Rising Waters — Shaping Our Gardens, Streets And Urban Valleys
September 21–November 11, 2018
Rue Ravensteinstraat 23
1000 Brussels
Belgium
Hours: Tuesday–Sunday 10am–6pm
Climate change causes an important increase of rainfall rates and more particularly of intense rain events, posing a significant threat to coastal regions and small islands across the surface of our planet. And yet, even in urban areas farther away from these coastal regions, increased precipitations and urban spread also cause a problematic of flood of entire city areas, which occurs more often than before.
The second edition of the Brussels Urban Landscape Biennial (BULB) reviews the increasingly worrying issue of flooding in urban areas. How to manage the complex evacuation of rainwater in an integrated manner? Can landscape architecture provide an answer to such challenges and how? What are the limits of the current way of addressing this question?
Through workshops, learning by doing activities, an exhibition, a day of symposium and curated walks, the BULB event, which spans two months, tries to sensitize the broad public to the importance of water and its related cycles in the urban landscape. Rather than considering this element as a threat, BULB sees it as a vital and structuring element of this shaped landscape.
The exhibition of the Brussels Urban Landscape Biennial (BULB) is held at the Palais des Beaux-Arts, from September 21 until November 11, 2018.
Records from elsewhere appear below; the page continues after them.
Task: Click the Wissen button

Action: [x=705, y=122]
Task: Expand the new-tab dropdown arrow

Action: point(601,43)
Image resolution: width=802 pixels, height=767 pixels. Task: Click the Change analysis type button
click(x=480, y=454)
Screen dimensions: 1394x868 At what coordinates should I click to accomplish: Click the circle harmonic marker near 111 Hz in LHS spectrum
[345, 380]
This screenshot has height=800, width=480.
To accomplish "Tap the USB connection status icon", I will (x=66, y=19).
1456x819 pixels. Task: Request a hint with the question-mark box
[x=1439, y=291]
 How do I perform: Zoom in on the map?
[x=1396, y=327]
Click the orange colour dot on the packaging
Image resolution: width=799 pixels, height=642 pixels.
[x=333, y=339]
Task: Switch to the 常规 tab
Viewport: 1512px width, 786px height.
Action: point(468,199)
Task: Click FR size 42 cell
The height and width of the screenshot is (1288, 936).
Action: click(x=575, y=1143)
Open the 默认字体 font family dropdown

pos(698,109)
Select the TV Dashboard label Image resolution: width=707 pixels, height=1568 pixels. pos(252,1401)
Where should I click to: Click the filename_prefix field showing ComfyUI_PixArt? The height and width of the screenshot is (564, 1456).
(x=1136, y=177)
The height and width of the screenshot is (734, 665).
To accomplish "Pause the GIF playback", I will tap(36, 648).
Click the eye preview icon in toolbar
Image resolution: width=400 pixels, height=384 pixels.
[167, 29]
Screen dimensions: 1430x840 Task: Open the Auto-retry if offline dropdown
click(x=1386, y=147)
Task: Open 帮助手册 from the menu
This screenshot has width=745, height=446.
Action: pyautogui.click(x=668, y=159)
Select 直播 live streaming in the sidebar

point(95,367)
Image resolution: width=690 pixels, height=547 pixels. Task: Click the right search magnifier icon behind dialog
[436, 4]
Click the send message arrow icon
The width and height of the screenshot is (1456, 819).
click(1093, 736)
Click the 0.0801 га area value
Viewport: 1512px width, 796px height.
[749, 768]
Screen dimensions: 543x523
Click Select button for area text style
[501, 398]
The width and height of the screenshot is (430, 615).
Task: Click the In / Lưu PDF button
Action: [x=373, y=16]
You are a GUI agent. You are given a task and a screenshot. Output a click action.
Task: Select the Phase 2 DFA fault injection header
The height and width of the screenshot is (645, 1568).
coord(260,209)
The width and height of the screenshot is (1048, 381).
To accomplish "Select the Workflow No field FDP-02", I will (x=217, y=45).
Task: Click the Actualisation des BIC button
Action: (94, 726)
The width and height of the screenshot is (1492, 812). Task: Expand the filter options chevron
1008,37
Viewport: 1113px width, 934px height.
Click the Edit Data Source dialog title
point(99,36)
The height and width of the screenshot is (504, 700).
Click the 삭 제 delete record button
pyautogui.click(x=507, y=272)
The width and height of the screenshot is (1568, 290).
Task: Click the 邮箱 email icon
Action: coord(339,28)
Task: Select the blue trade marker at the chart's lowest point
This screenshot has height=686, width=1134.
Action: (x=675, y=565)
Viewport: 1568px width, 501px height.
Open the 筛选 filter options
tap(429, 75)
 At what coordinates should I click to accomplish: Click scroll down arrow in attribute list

Invited architects & landscape architects: Architecture Workroom Brussels, Bureau Bas Smets, JNC International, Latitude Platform, Taktyk
Invited artists: Christian Barani, Andrea Caretto & Raffaella Spagna, Gauthier Oushoorn, Superflex
Curatorial team: Joachim Declerck, assisted by Alice Haddad (AWB) and Francelle Cane (BOZAR)
September 20, 8–9pm
Georges Descombes’ presentation is the keynote lecture to the second edition of the Brussels Urban Landscape Biennial (BULB).
The opportunity here is to highlight a singular culture and an operational landscape and territorial methodology, including questioning the morphological memory of a fragment of territory, the meaning of a place and finally, the use of water, as an allusion to a past device.
September 21, 8:30am–5pm
BOZAR and the Brussels Federation of Urbanism (FBU-BFS) invite you to take part in a one-day symposium. During talks, several key European figures will focus on the issue of the landscape. They will evoke and examine different projects, practices or research going on outside Brussels. Members of the Belgian university research community will then put the different subjects back in the context of the Brussels region by way of workshops and discussions involving moderators and lecturers.
Lecturers: Eva Pfannes, Sybrand Tjallingii and Giambatista Zaccariotto
September 22, 9am–5pm
A few Brussels personalities have been invited to choose a series of places in the region of Brussels-Capital that are significant in their eyes and which reflect the main theme of the biennial: water. Once they have been connected, these places will trace a route through the region. Discover this event during a day of curated walks, each led by one of the personalities invited.
Liquid narratives through the city with: Kristiaan Borret, Antoine Espinasseau, Serge Kempeneers, Jacques and Christophe Mercier & others TBA.
September 22-23
Previously known as “Jardins en Fête,” the new “Garden Tales” event invites people to discover 18 unexpected gardens in the Brussels region. A discovery of the use of water in all the variety of its forms initiated by CIVA.